Milk prices could fall to 2009 levels warns Lakelands boss
Lakeland's boss Michael Hanley said that the EU needs to tap into superlevy fines collected in recent years to support collapsing milk prices.
With further price falls widely expected in the coming weeks, the Lakeland's CEO said that there was a possibility that prices could collapse to the lows last seen in 2009.
"The price that butter and skim milk powder made in the most recent Global Dairy Trade (GDT) auction was the equivalent of 19c/l. There's nothing stopping prices dropping to those levels if Brussels doesn't wake-up and accept what's happening," said Mr Hanley.
"They collected €400-500m in superlevy fines in the last year, and they'll probably collect the same again this year. A large part of the problem was created by Brussels when Russia banned EU food exports. It's not right to let farmers shoulder all the fall-out from this," he said.

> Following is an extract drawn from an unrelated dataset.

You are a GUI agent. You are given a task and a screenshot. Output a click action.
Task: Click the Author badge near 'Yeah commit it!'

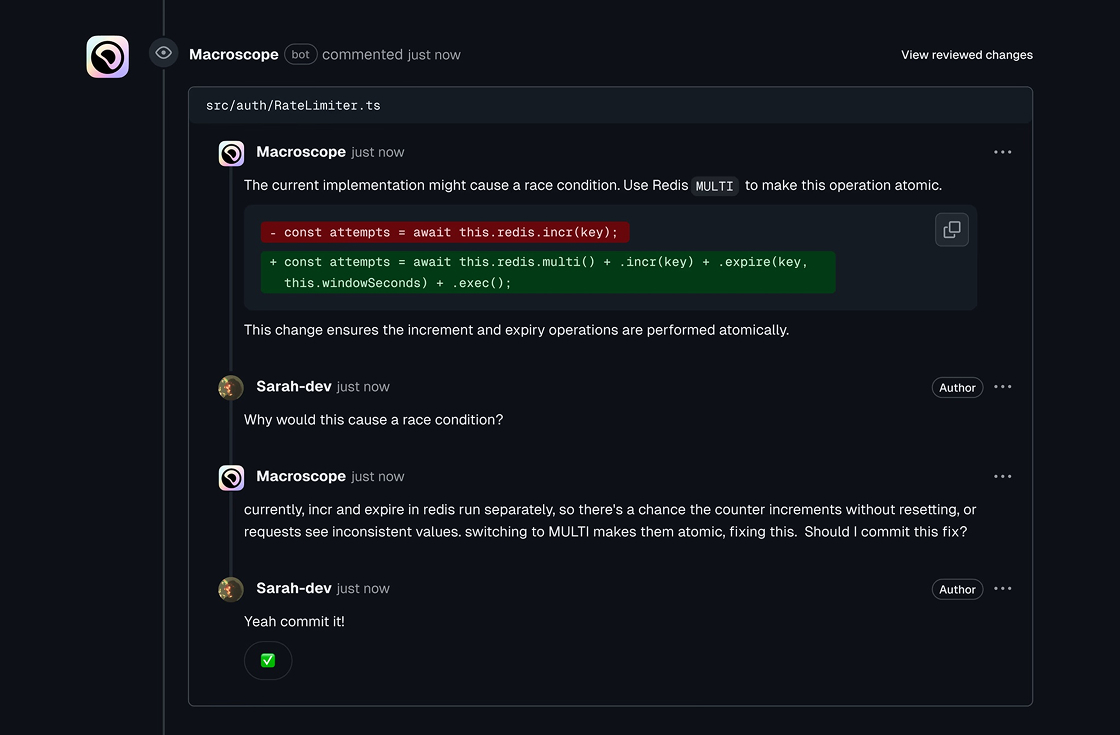pos(957,589)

While Mr Hanley had earlier told delegates at the National Dairy Conference that his biggest fear post quota was getting enough milk to meet demand, the northern dairy processor boss claimed that there was a massive short-term over-supply of the order of 25pc.
"The EU hasn't stepped in to support dairy markets in five years, but if they continue to stand by, prices will have to drop to 19c/l before intervention kicks in. Once quotas go next April, the EU will have cut it's last ties with the sector. But until that day arrives, they should be obliged to do more to help it."